It is at least a little exciting to see that NASA wants to put a human on an asteroid by 2025 and on Mars by 2030.
Why not very exciting? Because NASA — unlike with the Moon — is not on track to be the first one there. Yes, governments — the largest of which are capable of borrowing, spending and taxing trillions — still have the most economic power of any agency at their disposal. Yet if their plans for space exploration are anything to go by, they no longer have anything like the most ambition.
Elon Musk, by contrast, plans to be on Mars by 2020, and establish a colony he wants to grow to a million humans by 2100. Mars One plans to establish a colony by 2024. Overambitious? Nobody really knows. Sending flesh-and-bone humans to Mars is a pioneering act, not just on par with but considerably more ambitious than the pioneering explorations of Magellan and Columbus. Scurvy, foreign diseases, unpredictable weather at sea and geomagnetic anomalies are one thing. But nobody knows how the human body will respond to multi-year space travel trips across the vast void of space that separates Earth and Mars, nor to life in a metal box on the Martian surface.
Of course, if the private colonists fail — as many are expecting them to do — it is nice to know that the U.S. government will try and get the job done instead. After all, as Stephen Hawking has argued, space colonization is absolutely central to humanity’s future. In our current state as a one-planet species, one stray asteroid, one nearby gamma ray burst, one large scale industrial accident, one explosive supervolcano, or one stray genetic mutation — not to mention climate change, and all the cataclysmic risks we don’t know about — could send us to the edge of extinction. As a two-planet or ten-planet or two-solar system species those risks progressively diminish further.

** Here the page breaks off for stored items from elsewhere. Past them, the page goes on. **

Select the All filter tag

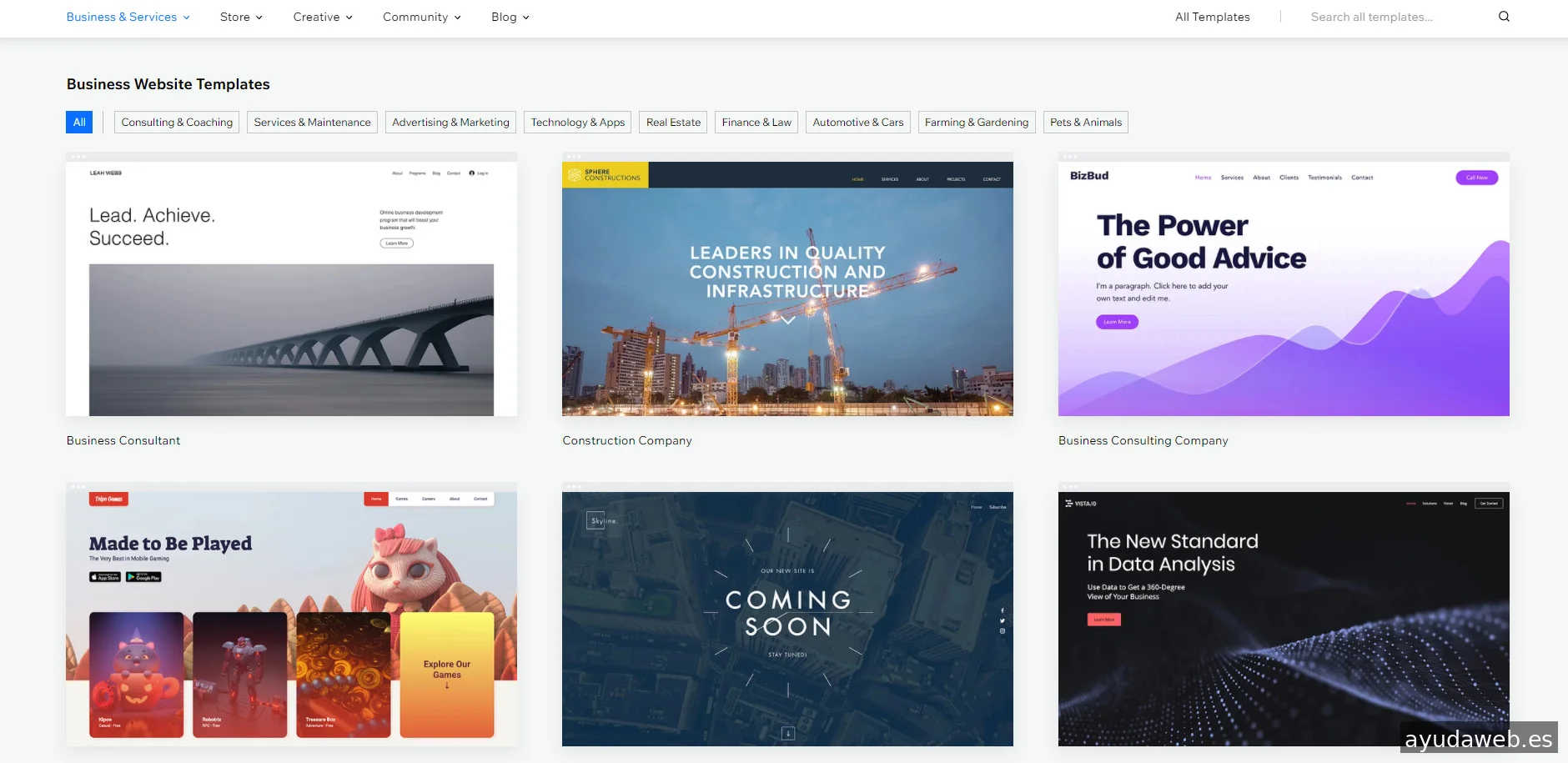pos(79,123)
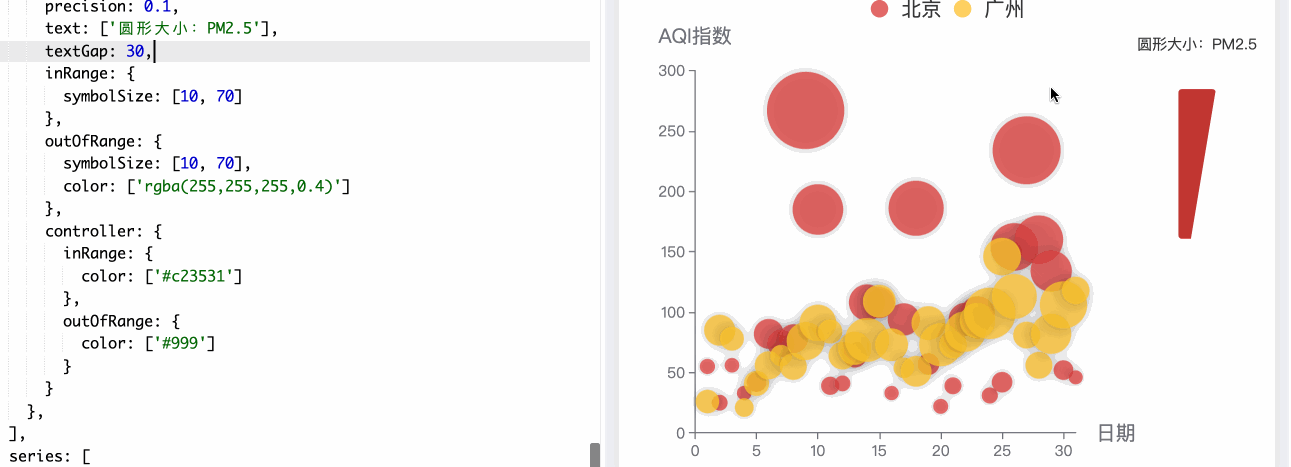Click the 日期 x-axis title
The width and height of the screenshot is (1291, 467).
1116,433
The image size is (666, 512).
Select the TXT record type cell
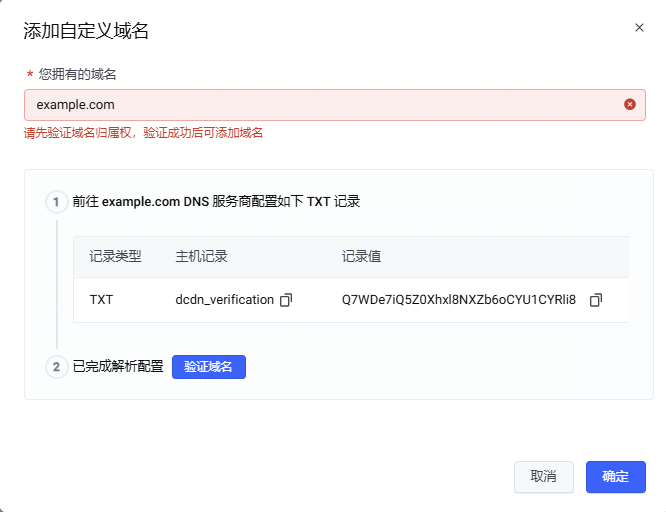tap(101, 300)
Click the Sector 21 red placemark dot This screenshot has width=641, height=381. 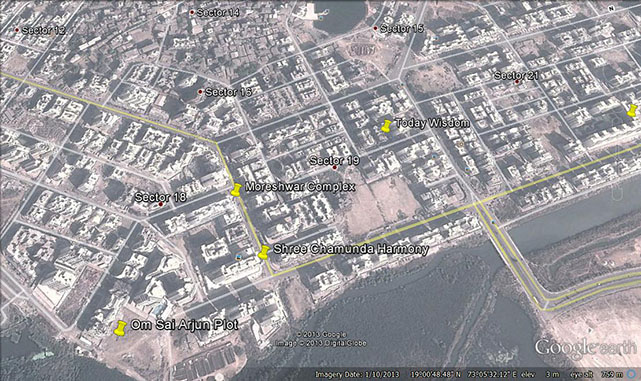pyautogui.click(x=517, y=82)
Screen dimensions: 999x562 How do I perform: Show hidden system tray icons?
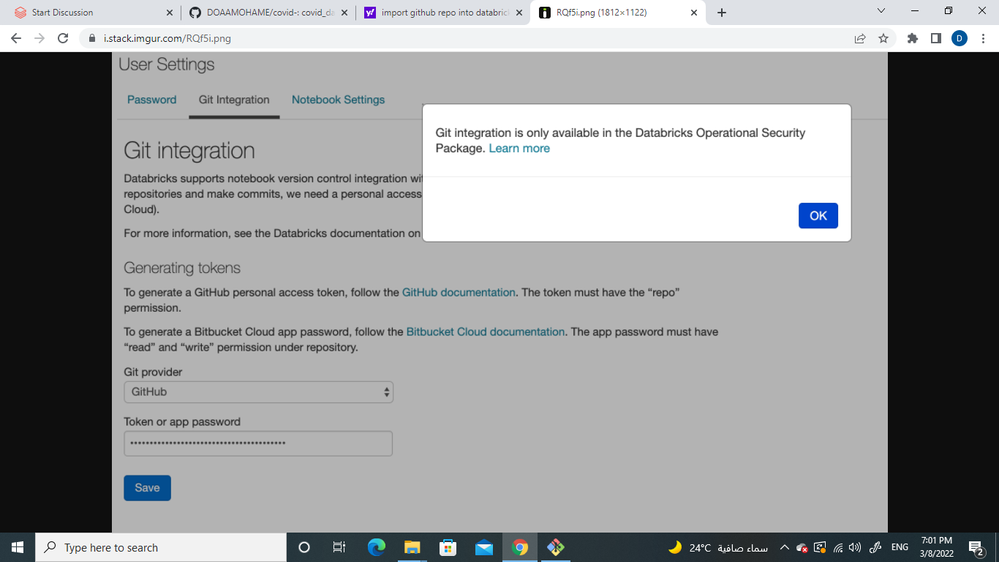(x=784, y=547)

Simply, we face a choice as a species. Turn inward and remain an earthbound species and face inevitable extinction in the next few thousand years, or possibly even the next few hundred years. Or turn upward, colonize other worlds and human beings — like us, and descended from us — have a chance of still being around one million or even one billion years from now.
Of course, the ultimate viability of all this really comes down to economics. If Musk, Bezos, Branson and the other stargazing private space interests can make space technology profitable, they can fund their way (and our way) to the stars. If not, then humanity’s hopes of colonizing space are tied up with the inward-looking, climate change-denying, and stupefied reality of scientifically and economically illiterate politicians who care more about their 19th century ideologies, election campaigns, and parliamentary champagne than the state of humanity 10 or 1,000 generations from now.
In theory, the resources floating up in space may be the economic fuel necessary to take us to the stars. As I noted last year: “An asteroid less than a mile in diameter could hold more than $20 trillion in industrial and precious metals” at 1997 prices. And that’s in addition to the massive potential of tapping into the sun’s rays as a self-perpetuating energy source. And while abundance may bring down the price of such commodities (including energy) early asteroid miners may reap massive enough rewards to turn themselves into the next Google, Apple, or Facebook, capable of pumping billions or trillions of dollars into research into further technologies.
As I argued last year, those who believe that the global economy may be entering an era of so-called “secular stagnation” clearly have either not thought very much about the potential economic growth possible from growing into space, or they think it a very unlikely possibility. Do you know how much one interstellar spacecraft or large-scale space station could add to GDP? Not just in its construction, but in the huge amount of research and development needed to develop and deploy such a thing? This is a whole new economy.
And while robots may mean that this spending does not create many jobs, and while off-planet tax havens are likely to become a thing, at the very least the technologies will trickle down to the wider public. Already, the widespread availability of the internet is creating a widely accessible and levelled playing field in the dissemination of information, news and ideas. Distributed solar energy and 3-D printers have the potential to create similar effects in energy markets, and in manufacturing and lift billions out of poverty.
But none of this is guaranteed. Even with the recent upsurge in interest in private space industry from titans of industry like Musk and Bezos, uncleared technical hurdles may stymie the development of large scale space industry for decades to come. NASA may still beat the privateers to Mars. But NASA is no longer the tip of the spear. Hopefully, NASA’s exploits will begin to look like afterthoughts.